He stands there, dressed in the same puffer jacket Sungchan bought him with his first paycheck. It doesn’t look like much, but the unassuming black padded jacket cost almost half of his convenience store pay. Yet, Sungchan’s father wears it religiously - even if it’s a teeth-chattering winter or just a light autumn breeze.
Sungchan squints through the odd brightness. Was it always this bright at home? Should he go to the store and finally get that lightbulb his mother had been nagging him about?
His father sits at the desk with his reading glasses on, a mug of freshly brewed black coffee half-drank beside his computer. There’s a song softly playing from the speakers, a tune Sungchan knows all too well.
“Appa?” he calls out. Sungchan’s moving, but he’s not really moving either. His feet are trying to take their steps, yet Sungchan stays rooted to the ground. Sungchan wants to pull at his legs, but he doesn’t feel them. He doesn’t feel anything, actually. Sungchan can only feel his heavy thumping heart against his chest, drowning out the song pouring out of his father’s speakers. “Appa? Appa, I can’t..”

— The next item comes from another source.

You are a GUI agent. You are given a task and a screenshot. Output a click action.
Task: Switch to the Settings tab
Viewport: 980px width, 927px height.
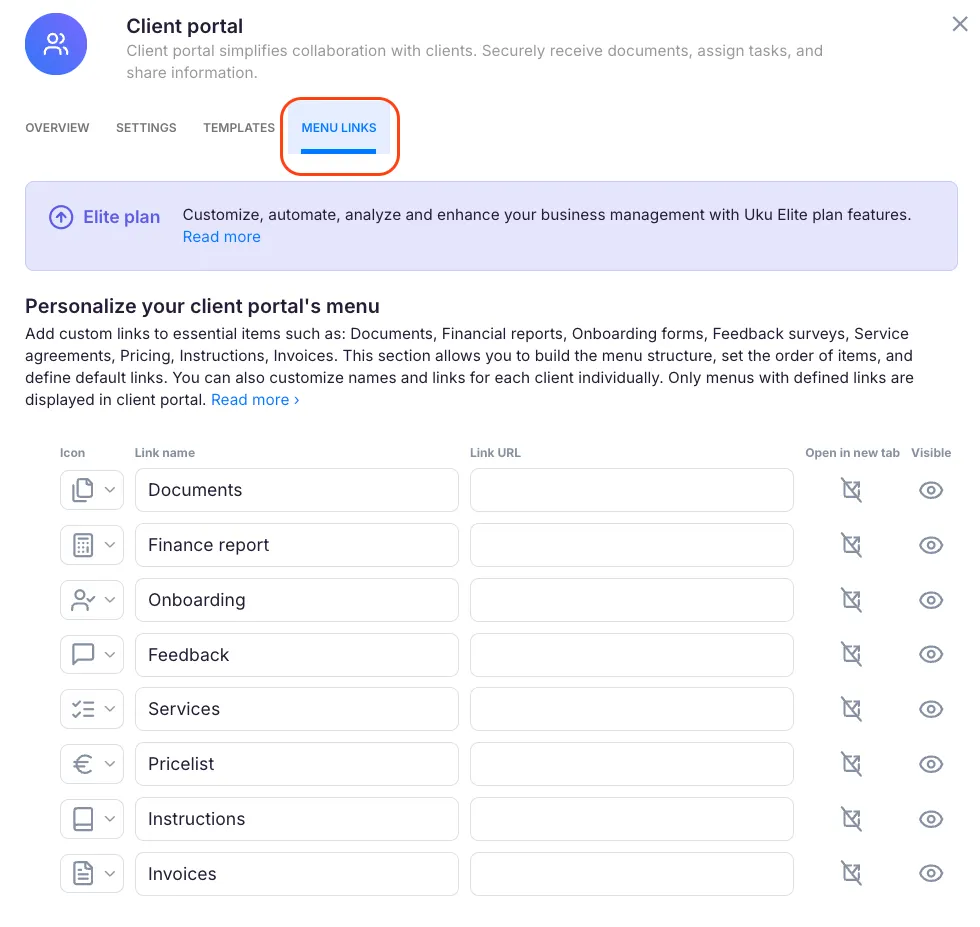[146, 128]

Sungchan’s father continues to stay silent. He doesn’t say anything. He doesn’t move either, just sits there with a small smile on his face. It’s the kind of smile that he only ever reserves for Sungchan - when they’re out together on his father’s walks, when his father tries to crack a joke, when Sungchan was five and feeding his father noodles made out of tissue paper. Sungchan’s vision blurs suddenly and his father’s face starts cracking, the gaps between his skin breaking off into the familiar curved lines of a jigsaw puzzle.
Sungchan stands and watches with horror.
“Appa!” Sungchan can only scream. His throat burns for some reason. The words struggle against the tide of his laboured breathing. “Appa! Where are you going? Appa, I can’t hear you!”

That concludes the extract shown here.